THE BIG STORY

More county legal follies

BY RICK BOETTGER

The Monroe County School District’s legal team is making an unprovoked attack on the rights of us citizens, perhaps inspired by the County Attorney’s ruthless, mad attack on SUFA nonprofits, as detailed here regularly.

     Fortunately, the District’s case does a lot less direct harm than the SUFA case’s quarter-million-dollar-and-ruined-lives vendetta. But the District is making a frontal attack on our revered Sunshine Law, which affects us all. Here’s what’s going down.

     Last year, Larry Murray, district watchdog (of the pit bull breed), was getting regularly blown off in his entirely legal and very appropriate Public Records Requests. He finally sued the district to see some salary and contract files. It cost him $500 to do so, ($420 filing and $80 service fees, paying no lawyer  since he argued, as I do, pro se (meaning, representing yourself).

     Knowing they would lose this obvious case, the district turned over the records just before their court date. They then said Larry’s case was “moot,” since he got what he wanted. And the judge agreed. Murray essentially paid $500 for what under the Sunshine laws should be free, or minimal copying costs.

     Murray laboriously researched past court rulings and found very specific guidance: Way back in 1996, and never over-ruled, “Production of the records after the [public records] lawsuit was filed did not moot the issues raised in the complaint.”

     The point is, We The People shouldn’t have to file a $500 lawsuit every time we want to view our documents, and the law clearly upholds this. The law is also specific about Murray’s deserving his $500 back: “The fact that the requested documents were produced . . . after the action was commenced, but prior to final adjudication of the issue by the trial court, does not render the case moot or preclude consideration of [the petitioner’s] entitlement to fees under the statute.”

     The Sunshine Law is pointedly designed to encourage voluntary, not lawsuit-driven compliance: Since 1993, “If public agencies are required to pay attorney’s fees and costs to parties who are wrongfully denied access to the records of such agencies, then the agencies are less likely to deny proper requests for documents. . . attorney’s fees are recoverable even where access is denied on a good faith but mistaken belief that the documents are exempt from disclosure.”

     So Murray is about as right as right can be, and the district dead wrong.
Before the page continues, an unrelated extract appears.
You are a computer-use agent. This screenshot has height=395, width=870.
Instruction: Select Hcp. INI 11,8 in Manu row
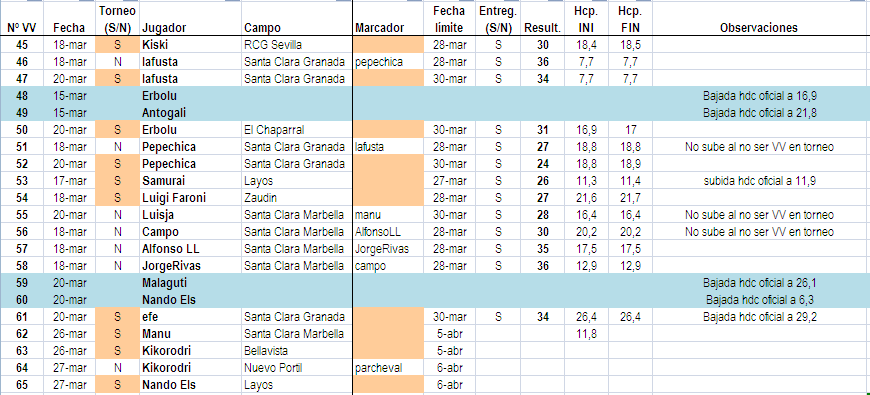tap(586, 334)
But Murray, the reasonable man in this issue, waited to see if the school board would decide to settle his case for the measly but symbolic $500. Amazingly, the five citizens we elected to serve our, the public’s rights, voted as a group NOT to enforce the Sunshine Law the way it is clearly meant to be enforced.

     While Murray was waiting, a single paragraph in the Sunshine book did him in: He only had a short period to file his appeal, which he missed. So the District spent much more than $500 in their own legal costs to triumphantly wave that paragraph before the judge, and, Gotcha! the judge has no choice.

     Worse than the triumphalism of their “Ha-ha, we got you on a technicality” was their repeating their original and clearly wrong argument, wrong as a matter of overwhelming precedent, that the case was “moot.” Can’t the district’s legal team understand court opinions, even when the salient points are highlighted for them? They don’t have counter-rulings to those I quoted; they just ignore them.

     Now, if the district’s legal team is as bone-headed and, the legal term is “malicious,” as the county’s, they are champing at the bit to sue Murray for their own legal fees, a nutso idea under the law but too consonant with what they and the county have already done. Maybe the Board will learn from the mistakes of the county commission in the SUFA case and not only back off, but vote to give Murray the $500 the Sunshine Law clearly says he deserves.

     District and Board, you work for us. We are your employers. Your work product is for us to read and understand. Don’t break our laws twice in, first, refusing Murray’s legal requests, and then, second, denying him his rightful remedy. How can you teach our kids to do the right thing, when you publicly and repeatedly flout our laws?